On the way out of S21, one of the known survivors of the complex stood near the exit gate. Chum Mey suffered in S21 for two years. The guards spared his life when they learned he had the skills to repair a typewriter. It’s a strange, surreal experience indeed to stand in a man’s cell, where he was chained and tortured for weeks or months on end, and then walk outside and meet him.

THE CHOEUNG EK KILLING FIELDS

Our Tuk Tuk then hauled us 17 kilometers (11 mi) south to the Choeung Ek Killing Fields. Upon entry, the groundskeepers warn you to watch where you step, as they are still finding bones and other human remains on the ground. After a heavy rain, bones will surface. Tree roots bring up tattered clothing and even more bones. Thus dutifully warned, we headed into the fields proper. A 62 meter (203 foot) high Stupa, filled with the remains of 5,000 victims towers above the surrounding fields. A guided audio tour led us from horrifying site to horrifying site.

 

The Stupa has level after level of human skulls- most displaying a hole in the back from a pickaxe.

The Khmer Rouge had economic restrictions that prevented them from conducting executions with bullets, and thus they relied on pick axes, shovels, hammers, and even the sharp spines of tree leaves to murder their victims.
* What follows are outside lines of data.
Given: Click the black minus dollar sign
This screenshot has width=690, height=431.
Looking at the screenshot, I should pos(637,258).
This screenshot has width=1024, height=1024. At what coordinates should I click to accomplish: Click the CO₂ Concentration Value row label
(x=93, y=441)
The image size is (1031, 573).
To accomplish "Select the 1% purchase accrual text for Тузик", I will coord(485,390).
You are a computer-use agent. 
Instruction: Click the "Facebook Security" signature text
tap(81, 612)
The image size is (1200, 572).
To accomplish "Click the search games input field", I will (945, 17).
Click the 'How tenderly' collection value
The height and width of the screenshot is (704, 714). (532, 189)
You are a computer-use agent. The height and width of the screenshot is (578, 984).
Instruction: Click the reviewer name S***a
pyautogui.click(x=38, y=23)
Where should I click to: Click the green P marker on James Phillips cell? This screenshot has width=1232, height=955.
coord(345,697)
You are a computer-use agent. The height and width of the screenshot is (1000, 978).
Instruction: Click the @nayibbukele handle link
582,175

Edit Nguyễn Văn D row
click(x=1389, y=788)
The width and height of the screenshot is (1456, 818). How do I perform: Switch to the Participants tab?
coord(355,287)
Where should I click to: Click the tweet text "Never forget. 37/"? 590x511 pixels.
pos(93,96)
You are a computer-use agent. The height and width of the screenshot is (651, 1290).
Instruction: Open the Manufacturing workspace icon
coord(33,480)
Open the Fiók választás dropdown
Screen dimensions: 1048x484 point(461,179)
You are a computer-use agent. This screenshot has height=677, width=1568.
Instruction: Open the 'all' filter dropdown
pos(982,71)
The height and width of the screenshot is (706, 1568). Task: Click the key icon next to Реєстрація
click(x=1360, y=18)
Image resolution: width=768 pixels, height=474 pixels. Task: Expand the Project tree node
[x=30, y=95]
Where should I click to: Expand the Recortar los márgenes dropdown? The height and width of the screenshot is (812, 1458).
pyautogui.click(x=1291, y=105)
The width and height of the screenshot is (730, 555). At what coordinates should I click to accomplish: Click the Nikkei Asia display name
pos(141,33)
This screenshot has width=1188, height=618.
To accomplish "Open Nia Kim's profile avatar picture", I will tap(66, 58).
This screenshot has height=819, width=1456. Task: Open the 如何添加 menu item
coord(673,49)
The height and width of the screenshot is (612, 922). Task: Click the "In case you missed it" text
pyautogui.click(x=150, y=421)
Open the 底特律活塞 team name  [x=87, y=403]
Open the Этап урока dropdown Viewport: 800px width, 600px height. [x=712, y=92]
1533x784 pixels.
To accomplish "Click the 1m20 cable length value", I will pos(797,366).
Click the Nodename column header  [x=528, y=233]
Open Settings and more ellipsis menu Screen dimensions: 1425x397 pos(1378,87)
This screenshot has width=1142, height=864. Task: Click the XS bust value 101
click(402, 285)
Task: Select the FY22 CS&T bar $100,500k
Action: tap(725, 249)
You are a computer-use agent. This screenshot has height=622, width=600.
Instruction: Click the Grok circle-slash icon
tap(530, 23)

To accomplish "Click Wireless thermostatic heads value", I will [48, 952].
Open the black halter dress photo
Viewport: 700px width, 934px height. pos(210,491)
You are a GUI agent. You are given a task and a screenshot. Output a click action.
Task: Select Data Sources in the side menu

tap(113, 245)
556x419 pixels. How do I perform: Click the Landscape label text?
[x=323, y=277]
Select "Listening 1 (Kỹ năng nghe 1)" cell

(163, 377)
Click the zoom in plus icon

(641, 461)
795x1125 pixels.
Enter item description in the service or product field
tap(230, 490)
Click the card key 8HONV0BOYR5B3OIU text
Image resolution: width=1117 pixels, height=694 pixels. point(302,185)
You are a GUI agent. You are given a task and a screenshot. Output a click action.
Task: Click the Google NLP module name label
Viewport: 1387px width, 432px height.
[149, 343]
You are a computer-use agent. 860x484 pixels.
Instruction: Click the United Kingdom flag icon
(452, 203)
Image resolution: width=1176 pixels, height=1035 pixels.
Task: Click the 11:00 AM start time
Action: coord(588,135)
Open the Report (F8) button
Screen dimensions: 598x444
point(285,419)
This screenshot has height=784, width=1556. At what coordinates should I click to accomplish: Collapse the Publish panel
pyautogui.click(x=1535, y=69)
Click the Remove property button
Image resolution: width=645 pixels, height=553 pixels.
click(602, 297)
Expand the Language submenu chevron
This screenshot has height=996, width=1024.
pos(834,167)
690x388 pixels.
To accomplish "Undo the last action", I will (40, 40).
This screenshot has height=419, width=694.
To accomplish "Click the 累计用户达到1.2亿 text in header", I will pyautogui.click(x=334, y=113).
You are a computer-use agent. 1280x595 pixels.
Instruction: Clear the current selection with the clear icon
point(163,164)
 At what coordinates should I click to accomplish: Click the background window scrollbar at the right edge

An estimated 10,000 people met their death here. This is one of many killing fields in Cambodia. Most horrifyingly, the Khmer Rouge had a policy of killing the entire families of those given the death penalty. They had a saying, “To stop the weeds, you must also pull up their roots.” A small memorial sits below a large tree, along with a hand-painted placard that reads “Killing Tree.” On this tree, Khmer Rouge executioners took infants and toddlers from their mothers and swung the children by their feet, head first into the tree, killing them. Then they murdered the mothers. I had to sit down.

On my way to a nearby bench, I looked to my left and saw a shin bone sticking up from the ground. I looked further and saw a tattered pair of children’s pants half unburied. We slowly made our way through the rest of the field before stopping at the Stupa to pay our respects.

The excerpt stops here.